Action item
The reply should be a single number: the count of lines below that contain the word "minimelissa什么品牌".

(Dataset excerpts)
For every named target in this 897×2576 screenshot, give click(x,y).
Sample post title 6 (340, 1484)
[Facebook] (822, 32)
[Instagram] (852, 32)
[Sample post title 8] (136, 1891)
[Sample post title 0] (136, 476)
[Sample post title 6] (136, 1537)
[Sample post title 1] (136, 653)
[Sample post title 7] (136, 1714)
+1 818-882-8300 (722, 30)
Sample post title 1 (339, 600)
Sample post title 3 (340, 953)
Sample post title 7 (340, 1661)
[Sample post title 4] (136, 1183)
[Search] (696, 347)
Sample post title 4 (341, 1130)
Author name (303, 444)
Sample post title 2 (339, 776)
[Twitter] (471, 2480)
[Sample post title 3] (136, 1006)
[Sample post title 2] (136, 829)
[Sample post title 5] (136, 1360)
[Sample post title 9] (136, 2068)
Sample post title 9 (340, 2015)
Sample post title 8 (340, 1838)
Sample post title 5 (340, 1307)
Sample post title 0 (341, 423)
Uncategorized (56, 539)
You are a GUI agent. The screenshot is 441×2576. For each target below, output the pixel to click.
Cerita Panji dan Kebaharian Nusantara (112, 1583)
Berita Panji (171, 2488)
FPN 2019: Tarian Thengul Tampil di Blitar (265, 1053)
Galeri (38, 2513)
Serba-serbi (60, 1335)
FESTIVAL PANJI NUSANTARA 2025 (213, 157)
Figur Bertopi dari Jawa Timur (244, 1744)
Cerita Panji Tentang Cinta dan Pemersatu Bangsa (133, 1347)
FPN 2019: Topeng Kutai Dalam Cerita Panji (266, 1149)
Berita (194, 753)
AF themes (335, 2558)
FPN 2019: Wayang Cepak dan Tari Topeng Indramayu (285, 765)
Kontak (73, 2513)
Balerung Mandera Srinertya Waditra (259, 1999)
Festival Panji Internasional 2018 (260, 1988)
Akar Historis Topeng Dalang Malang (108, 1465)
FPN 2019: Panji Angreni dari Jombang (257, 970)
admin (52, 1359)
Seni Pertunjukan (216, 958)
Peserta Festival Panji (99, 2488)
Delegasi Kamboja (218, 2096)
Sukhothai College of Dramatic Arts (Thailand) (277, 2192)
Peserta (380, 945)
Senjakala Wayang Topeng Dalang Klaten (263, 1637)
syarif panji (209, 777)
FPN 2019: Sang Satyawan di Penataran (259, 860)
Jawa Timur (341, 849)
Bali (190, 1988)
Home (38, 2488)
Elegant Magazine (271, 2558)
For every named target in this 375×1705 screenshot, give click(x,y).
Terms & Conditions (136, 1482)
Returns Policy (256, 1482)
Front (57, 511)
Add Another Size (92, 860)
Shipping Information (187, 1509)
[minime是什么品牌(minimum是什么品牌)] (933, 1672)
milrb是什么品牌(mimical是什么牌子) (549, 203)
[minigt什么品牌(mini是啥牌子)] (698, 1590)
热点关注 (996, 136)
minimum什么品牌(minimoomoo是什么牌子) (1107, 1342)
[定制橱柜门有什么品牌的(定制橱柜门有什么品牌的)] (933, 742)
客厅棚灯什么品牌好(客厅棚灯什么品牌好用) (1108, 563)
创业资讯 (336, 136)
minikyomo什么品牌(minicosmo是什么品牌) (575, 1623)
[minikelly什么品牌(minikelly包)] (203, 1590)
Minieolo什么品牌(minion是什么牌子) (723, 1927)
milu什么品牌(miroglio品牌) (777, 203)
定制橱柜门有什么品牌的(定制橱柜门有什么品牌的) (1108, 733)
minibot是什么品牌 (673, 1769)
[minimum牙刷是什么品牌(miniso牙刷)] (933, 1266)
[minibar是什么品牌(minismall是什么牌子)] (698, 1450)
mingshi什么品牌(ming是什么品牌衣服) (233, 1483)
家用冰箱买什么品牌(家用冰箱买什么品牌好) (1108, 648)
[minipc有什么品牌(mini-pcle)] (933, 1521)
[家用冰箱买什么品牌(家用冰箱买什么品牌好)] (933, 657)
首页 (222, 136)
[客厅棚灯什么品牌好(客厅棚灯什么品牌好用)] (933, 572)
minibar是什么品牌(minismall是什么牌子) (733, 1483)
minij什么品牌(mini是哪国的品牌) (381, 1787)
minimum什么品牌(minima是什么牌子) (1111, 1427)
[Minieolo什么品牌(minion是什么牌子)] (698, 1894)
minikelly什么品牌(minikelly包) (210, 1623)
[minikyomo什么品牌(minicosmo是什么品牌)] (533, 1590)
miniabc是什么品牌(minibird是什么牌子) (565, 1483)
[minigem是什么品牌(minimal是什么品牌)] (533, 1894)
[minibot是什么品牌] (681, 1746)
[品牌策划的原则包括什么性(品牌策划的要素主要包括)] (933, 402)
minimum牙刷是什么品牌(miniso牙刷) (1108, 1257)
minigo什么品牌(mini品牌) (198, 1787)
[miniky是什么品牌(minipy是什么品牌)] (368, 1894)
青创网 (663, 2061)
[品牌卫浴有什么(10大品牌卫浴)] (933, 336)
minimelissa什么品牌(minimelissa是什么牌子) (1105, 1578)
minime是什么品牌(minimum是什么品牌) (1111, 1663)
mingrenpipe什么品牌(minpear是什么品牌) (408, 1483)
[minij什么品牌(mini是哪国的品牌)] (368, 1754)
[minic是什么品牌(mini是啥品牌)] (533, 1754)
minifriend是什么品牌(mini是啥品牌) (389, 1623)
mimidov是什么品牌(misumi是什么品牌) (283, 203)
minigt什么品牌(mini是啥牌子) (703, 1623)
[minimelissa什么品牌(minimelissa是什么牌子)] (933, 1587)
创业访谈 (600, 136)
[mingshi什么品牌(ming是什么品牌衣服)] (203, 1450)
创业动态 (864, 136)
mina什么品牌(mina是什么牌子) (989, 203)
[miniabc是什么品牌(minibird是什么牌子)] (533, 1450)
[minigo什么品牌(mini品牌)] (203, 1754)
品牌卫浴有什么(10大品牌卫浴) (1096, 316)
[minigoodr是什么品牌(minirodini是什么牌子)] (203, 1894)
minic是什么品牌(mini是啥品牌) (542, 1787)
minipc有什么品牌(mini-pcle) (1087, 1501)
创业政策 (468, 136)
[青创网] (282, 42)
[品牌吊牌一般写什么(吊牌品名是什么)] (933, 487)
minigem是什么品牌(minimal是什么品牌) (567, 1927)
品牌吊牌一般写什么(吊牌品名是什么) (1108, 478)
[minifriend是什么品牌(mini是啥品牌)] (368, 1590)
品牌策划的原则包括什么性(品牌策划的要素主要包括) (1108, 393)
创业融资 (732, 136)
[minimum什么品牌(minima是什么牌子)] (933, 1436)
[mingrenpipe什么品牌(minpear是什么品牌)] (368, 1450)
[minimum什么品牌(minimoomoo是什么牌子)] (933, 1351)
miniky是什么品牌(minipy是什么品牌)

Answer to the exercise
2